A specialized library for efficient compression, storage, and processing of medical image segmentation masks. Designed to dramatically improve medical image analysis workflow through advanced compression and semantic design.

## 🚀 Key Benefits

- **Ultimate Compression**: 50+ compression ratio using Zstandard
- **File Management**: 117 files → 1 archive file
- **Performance**: 16x faster read operations
- **Semantic Mapping**: Built-in name-to-label conversion
- **Overlapping Masks**: Multi-granularity organ combinations
- **Lazy Loading**: Memory-efficient on-demand construction

## 📦 Installation

```bash
pip install medmask
```

**Dependencies**: Python 3.8+, numpy, spacetransformer, zstandard

## ⚡ Usage

### Basic Operations

```python
import numpy as np
from medmask import SegmentationMask, MaskArchive, save_mask, load_mask
from spacetransformer import Space

# Create spatial information 
space = Space(shape=(64, 192, 192), spacing=(2.5, 1.0, 1.0))

# -----------------------------
# Create mask – two approaches
# -----------------------------
# 1. Complete initialization
liver_data = np.zeros((64, 192, 192), dtype=np.uint8)  # (Z,Y,X)
liver_data[20:40, 50:150, 60:140] = 1
mask = SegmentationMask(liver_data, {"liver": 1}, space=space)

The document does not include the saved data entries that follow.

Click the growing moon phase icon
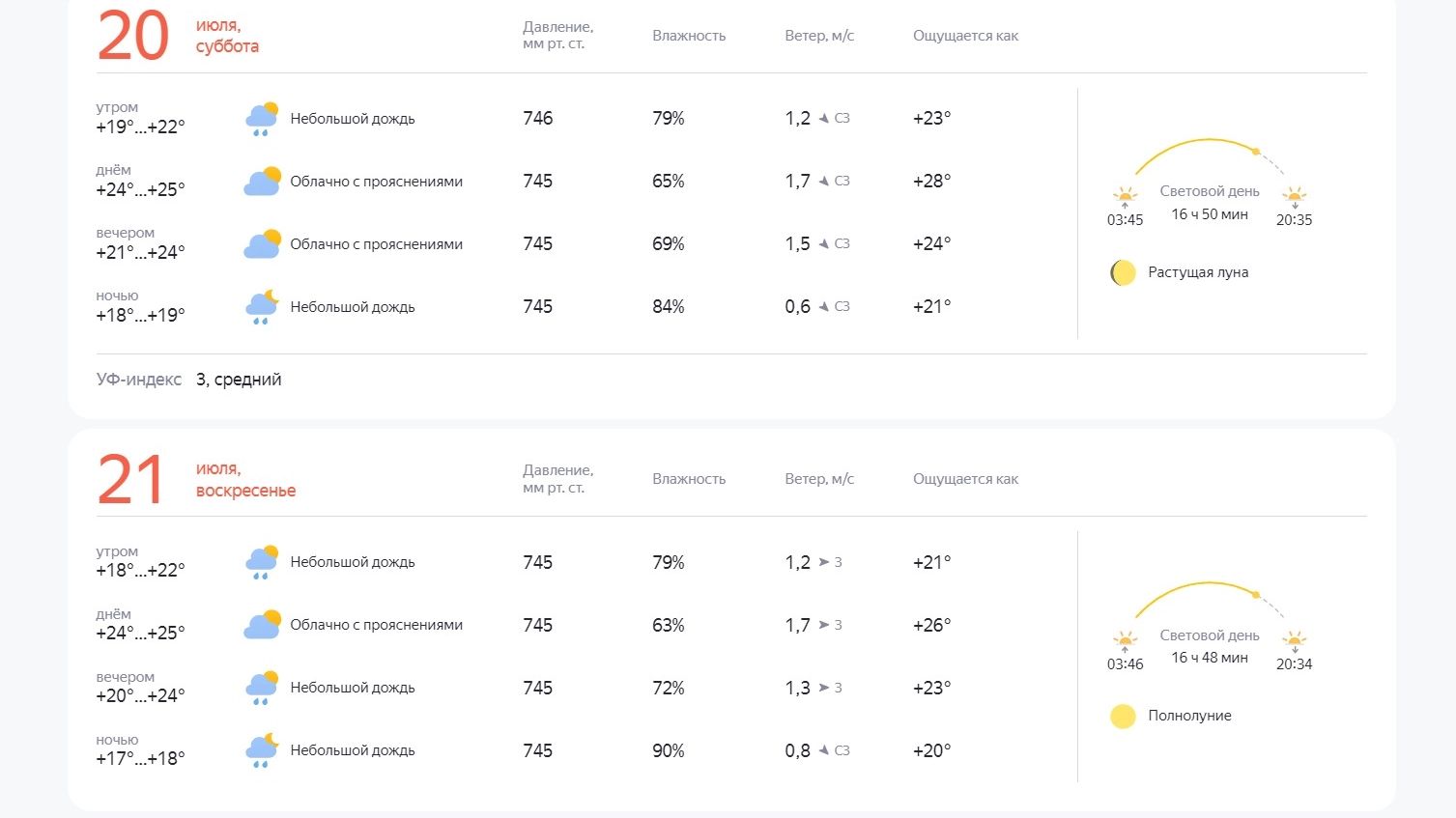Image resolution: width=1456 pixels, height=818 pixels. click(1123, 273)
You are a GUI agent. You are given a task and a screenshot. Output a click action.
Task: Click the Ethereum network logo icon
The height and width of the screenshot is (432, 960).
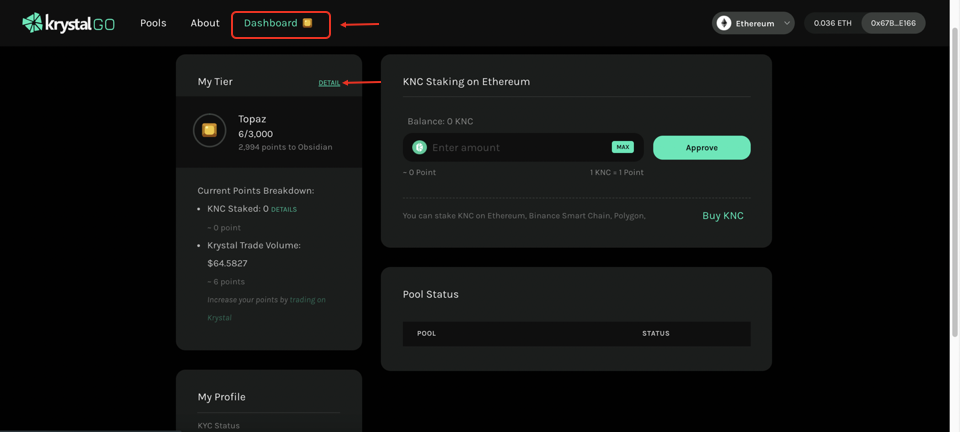tap(724, 23)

# 2. Lazy loading (multiple organs)
combined_mask = SegmentationMask.lazy_init(bit_depth=8, space=space)
combined_mask.add_label(liver_data > 0, label=1, name="liver")
combined_mask.add_label(spleen_data > 0, label=2, name="spleen")

# Query masks
liver_region = mask.get_binary_mask_by_names("liver")
multiple_organs = combined_mask.get_binary_mask_by_names(["liver", "spleen"])
```

### File Operations

```python
# Single mask files (.msk)
medmask.save_mask(mask, "liver.msk")
loaded_mask = medmask.load_mask("liver.msk")

# Equivalent
mask.save('liver.msk')
loaded_mask = SegmentationMask.load('liver.msk')

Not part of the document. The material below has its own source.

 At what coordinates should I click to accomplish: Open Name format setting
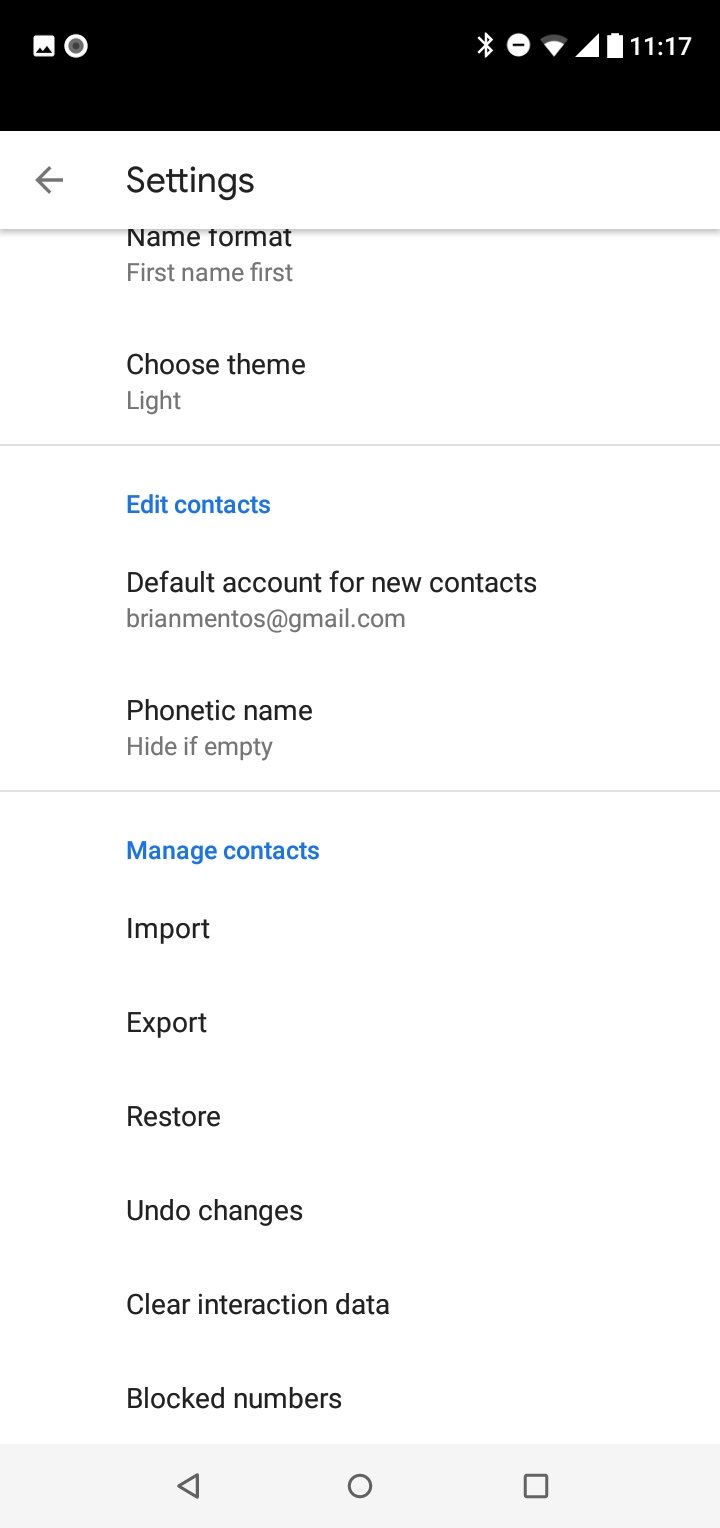[x=210, y=256]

# Multi-mask archives (.mska) - for collections
archive = MaskArchive("organs.mska", mode="w", space=space)
archive.add_segmask(liver_mask, "liver")
archive.add_segmask(heart_mask, "heart")

# Read from archive
archive = MaskArchive("organs.mska", mode="r")
liver = archive.load_segmask("liver")
all_names = archive.all_names()
```

### Use Cases

**Single Masks**: Individual organ processing, simple storage
**Combined Masks**: Multiple organs in one mask, unified label management  
**Archives**: Collections of related masks, overlapping hierarchies (e.g., individual ribs + combined rib groups)

## 📊 Performance Comparison

| Metric | Traditional | MedMask | Improvement |
|--------|-------------|---------|-------------|
| **File Count** | 117 .nii.gz files | 1 .mska file | 117:1 |
| **Storage Size** | 5.12 MB | 92 KB | 56.7:1 |
| **Read Time** | 1.869s | 0.117s | 16.0x |
| **File Management** | Complex | Simple | ✓ |

*Test results based on TotalSegmentator 117-organ segmentation data*

## 📁 Project Structure

```
medmask/
├── core/
│   ├── segmask.py       # SegmentationMask class
│   └── mapping.py       # LabelMapping class
├── storage/
│   ├── archivefile.py   # MaskArchive class
│   └── maskfile.py      # MaskFile class
├── compression/
│   └── zstd_codec.py    # Compression implementation
└── utils/
    └── utils.py         # Utility functions
```

## 🧪 Testing

```bash
python -m pytest tests/
```

## 📝 License

MIT License - see [LICENSE](LICENSE) file for details.

## 🤝 Contributing

Issues and Pull Requests are welcome! Please follow the standard GitHub workflow.

---

**MedMask** - Making medical image segmentation mask processing simpler and more efficient!